Gertrud Käthe Chodziesner gehört unter ihrem Pseudonym Gertrud Kolmar zu den wichtigsten deutschsprachigen jüdischen Dichterinnen des 20. Jahrhunderts. Sie wurde jedoch nie so bekannt wie Rose Ausländer, Mascha Kaléko, Else Lasker-Schüler oder Nelly Sachs. Ihr 130. Geburtstag am 10. Dezember war Anlass für eine Würdigung in der Reihe »Zwiesprachen«, welche die Münchner Volkshochschule und das IKG-Kulturzentrum seit dem Festjahr »1700 Jahre jüdisches Leben in Deutschland« kontinuierlich gemeinsam fortsetzen.
Prädestiniert, diesen Vortrag zu halten, war Friederike Heimann, die mit einer Arbeit über Kolmar bei dem Literaturwissenschaftler Alfred Bodenheimer, seit 2010 Leiter des Zentrums für Jüdische Studien an der Universität Basel, promovierte.
Das lyrische Ich hinter Rollengedichten
Dorothee Lossin, Leiterin des Programmbereichs Literatur und Film bei der Münchner Volkshochschule, unterstrich in ihrer Einführung den besonderen Ton der Gedichte von Gertrud Kolmar, sprach von deren »Intensität«, vom Erscheinen ihres lyrischen Ichs hinter Rollengedichten, »hinter der Maske von Kröten, von Eidechsen, Salamandern, einer Lumpensammlerin – der Blick geht ins Abseitige, fühlt sich ein in das ganz Andere fremder Welten«.
Damit gab sie der Biografin Heimann eine Steilvorlage, in der sich persönliche und weltgeschichtliche Katastrophen so verbanden, dass Kolmars Werk nur mit Verzögerung sichtbar wurde, 1947 mit der ersten Ausgabe des Gedichtzyklus »Welten«, 1994 mit einer Ausstellung im Deutschen Literaturarchiv Marbach, 1997 mit dem Erscheinen ihrer Briefe, herausgegeben von Johanna Woltmann.
Nicht einmal unter ihrem Geburtsnamen durfte sie publizieren. Ihr Vater, ein angesehener Anwalt in Berlin, hielt das für unangemessen. Also wählte sie den Namen »Kolmar«, wie die Stadt Chodziesen in der damaligen preußischen Provinz Posen seit 1878 hieß – Herkunftsort der Familie väterlicherseits. Übrigens war ihre Mutter Elise die Schwester von Walter Benjamins Mutter Pauline. So rollte Friederike Heimann nach und nach das Leben der Dichterin Gertrud Kolmar auf, die als Sprachlehrerin, Erzieherin, Betreuerin erst der kranken Mutter, dann des alt gewordenen Vaters arbeitete.

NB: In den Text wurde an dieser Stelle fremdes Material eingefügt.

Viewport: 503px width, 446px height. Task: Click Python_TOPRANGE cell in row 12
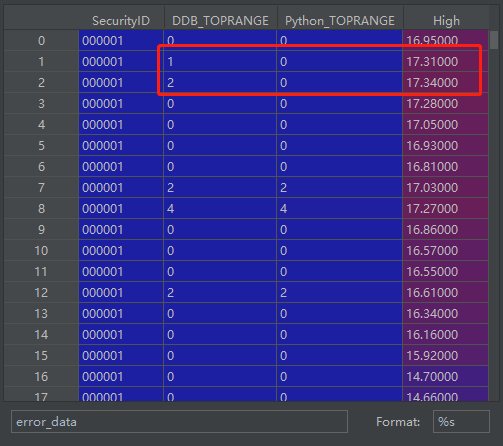339,293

Ein Schwangerschaftsabbruch nach einer damals unmöglichen Liaison, der nie mehr erfüllte Kinderwunsch, die zunehmende Beschäftigung mit dem Jüdischen, ihr Einfinden in ein unabwendbares Schicksal, das in Zwangsarbeit mündete und mit der Deportation nach Auschwitz am 2. März 1943 sein Ende fand – all dies reflektierte Friederike Heimann immer wieder mit Auszügen und schließlich dem Gedicht »Die Jüdin« aus dem Verszyklus Weibliches Bildnis (1927–1932).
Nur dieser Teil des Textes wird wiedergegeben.